- **DIRECTIVE**: Retype the stretch of the quarterly results passage from "During the second" through "50 franchised locations." word for word.

- **GIVEN PASSAGE**:
━━━━━━━━━━━━━━━━

Net income for the second quarter of fiscal 2025 was $5.6 million, as compared to $12.9 million in the same period of the prior year. Diluted earnings per share for the second quarter of fiscal 2025 was $.18. This compares to $.40 in the second quarter of fiscal 2024. Adjusted diluted earnings per share, a non-GAAP measure, for the second quarter of fiscal 2025 was $.17. This compares to adjusted diluted earnings per share of $.41 in the second quarter of fiscal 2024. Please refer to the reconciliation of adjusted diluted earnings per share in the table below for details regarding excluded items in the second quarters of fiscal 2025 and 2024. Please refer to the Non-GAAP Financial Measures section below for a discussion of this non-GAAP measure.
During the second quarter of fiscal 2025, the Company closed 12 stores. Monro ended the quarter with 1,272 company-operated stores and 50 franchised locations.
We drove sequential improvement in our year-over-year comparable store sales percentage change from the first quarter as well as a significant acceleration in our comp trends as the second quarter progressed. Importantly, our tire dollar and unit sales improved sequentially from the first quarter and our tire category exited the quarter with year-over-year growth in units in the month of September. Our ConfiDrive digital courtesy inspection process and our oil change offer allowed us to drive sequential improvement from the first quarter in our service category sales as well as year-over-year growth in both battery units and sales dollars in the quarter. Additionally, we improved our attachment rate for alignments, which resulted in year-over-year growth in both alignment units and sales dollars in the month of September. Encouragingly, our sales momentum from the second quarter has continued into fiscal October with our preliminary comparable store sales down only 1%, supported by improving trends in tires and all service categories, including brakes. Excluding the impact of Hurricanes Helene and Milton, our preliminary comparable store sales would have been approximately flat compared to the prior year, said Mike Broderick, President and Chief Executive Officer.
Broderick continued, We expect to leverage our sales momentum in October as well as continued traction from our initiatives to achieve our third quarter objectives.
First Six Months Results
For the current six-month period:
| Sales decreased 8.4% to $594.6 million from $649.1 million in the same period of the prior year. Comparable store sales decreased 7.8%, compared to a decrease of 0.9% in the prior year period. |
| Gross margin for the six-month period was 36.3%, compared to 35.3% in the prior year period. |
| Operating income was 4.4% of sales, compared to 6.1% in the prior year period. |
| Net income for the first six months of fiscal 2025 was $11.5 million, or $.37 per diluted share, as compared to $21.7 million, or $.68 per diluted share in the prior year period. |
| Adjusted diluted earnings per share, a non-GAAP measure, in the first six months of fiscal 2025 was $.39. This compares to adjusted diluted earnings per share of $.72 in the first six months of fiscal 2024. Please refer to the reconciliation of adjusted diluted earnings per share in the table below for details regarding excluded costs in the first six months of fiscal 2025 and 2024. Please refer to the Non-GAAP Financial Measures section below for a discussion of this non-GAAP measure. |
Strong Financial Position
During the first half of fiscal 2025, the Company generated operating cash flow of $88 million. As of September 28, 2024, the Company had total liquidity of $529 million.

━━━━━━━━━━━━━━━━

- **RECORDED INFORMATION**:
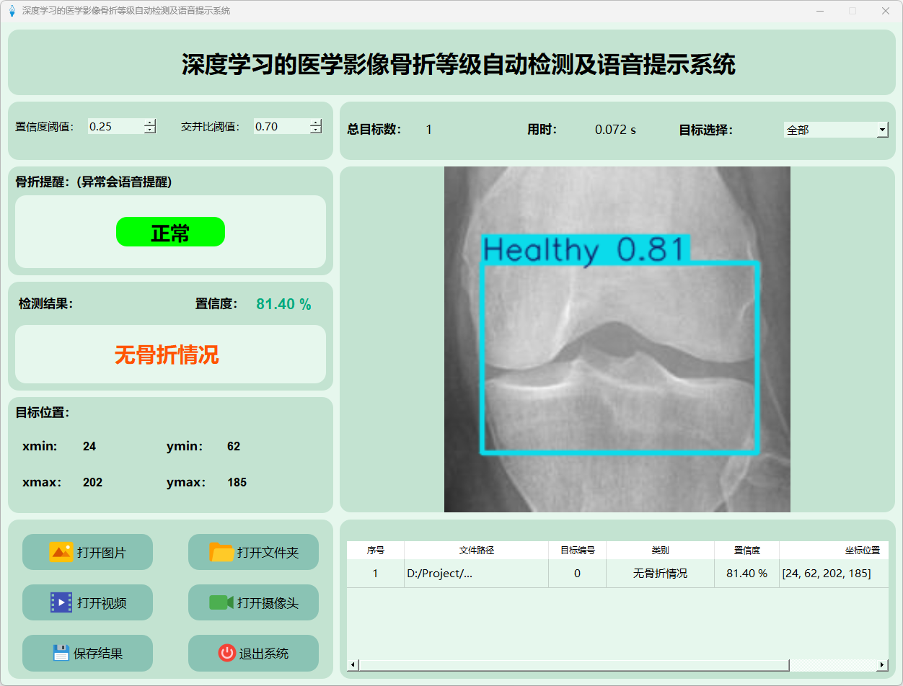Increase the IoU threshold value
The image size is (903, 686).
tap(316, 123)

━━━━━━━━━━━━━━━━

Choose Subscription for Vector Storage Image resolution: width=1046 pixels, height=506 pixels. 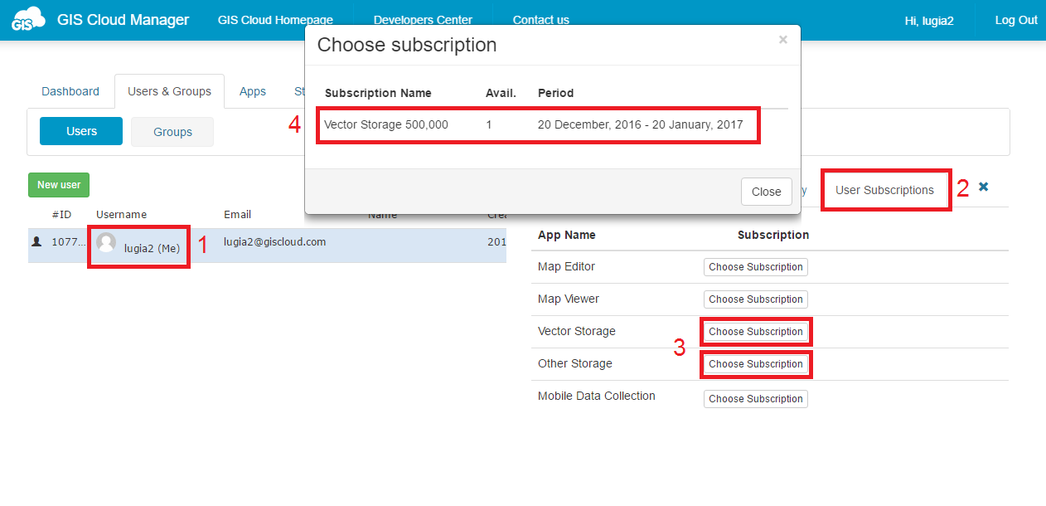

━━━━━━━━━━━━━━━━

- **COMPLETE RESPONSE**:
During the second quarter of fiscal 2025, the Company closed 12 stores. Monro ended the quarter with 1,272 company-operated stores and 50 franchised locations.